> Tarea por realizar: Cite textualmente, del texto sobre la etapa universitaria en Ámsterdam que figura a continuación, todo lo que va desde "Entregué la tesis" hasta "fue de economía.".

Lo de irme fue una idea temerosa, sin mucha profundidad. Un impulso, me atrevería a llamarlo. Lo alimentaba buscando universidades en Italia, imaginándome algún día caminando por la Toscana en los veranos lejos de la academia, sumergiéndome en una cultura que me había enamorado a la distancia con la melodía de su idioma, la riqueza de su cocina, y la belleza de su historia. Pero la vida, ella sola, cogió ese primer pensamiento y de alguna manera lo llevó a un destino diferente: Ámsterdam.
Entregué la tesis esta semana. Un trabajo que absorbió mucho de mi vida durante las últimas semanas y que me inhibió de disfrutar de los placeres simples, inundando casi todos mis momentos con estrés y miedo a la insuficiencia. Pero el miércoles, cuando me senté a entregarla, con más incredulidad que otra cosa, me di cuenta de que, una vez más, la vida había llevado otro de sus caminos hasta el final. Que Ámsterdam, y esta época como ‘universitario’, llegaba a su cierre y lo único que me quedaba por explorar de mis años aquí era una terrible nostalgia por lo que fue y jamás volverá a ser. Aprendí muchas cosas aquí y quizás de lo que menos aprendí fue de economía.
Aprendí a sostener una soledad tranquila. Me levantaba las mañanas de los fines de semana a un silencio profundo en mi apartamento. No había nadie con quién desayunar. No existía una estructura diurna que seguir. Los almuerzos, las caminatas, los planes eran terriblemente intencionados. El ritmo de la vida había que sostenerlo, porque si no, él solo se detenía. Aprendí sobre el devastador poder de la inacción. De que el ser humano se puede recluir en su mundo si no tiene redes que lo llamen. Que la vida muy fácilmente puede pasar de sueño en sueño, sin vivir mucho, a menos que uno tome las riendas.

(Datos de ubicación de elementos y del texto)
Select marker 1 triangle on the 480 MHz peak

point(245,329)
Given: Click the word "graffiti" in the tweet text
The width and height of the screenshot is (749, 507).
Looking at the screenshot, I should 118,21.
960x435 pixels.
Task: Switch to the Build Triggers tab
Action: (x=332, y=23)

> Resultado correcto:
Entregué la tesis esta semana. Un trabajo que absorbió mucho de mi vida durante las últimas semanas y que me inhibió de disfrutar de los placeres simples, inundando casi todos mis momentos con estrés y miedo a la insuficiencia. Pero el miércoles, cuando me senté a entregarla, con más incredulidad que otra cosa, me di cuenta de que, una vez más, la vida había llevado otro de sus caminos hasta el final. Que Ámsterdam, y esta época como ‘universitario’, llegaba a su cierre y lo único que me quedaba por explorar de mis años aquí era una terrible nostalgia por lo que fue y jamás volverá a ser. Aprendí muchas cosas aquí y quizás de lo que menos aprendí fue de economía.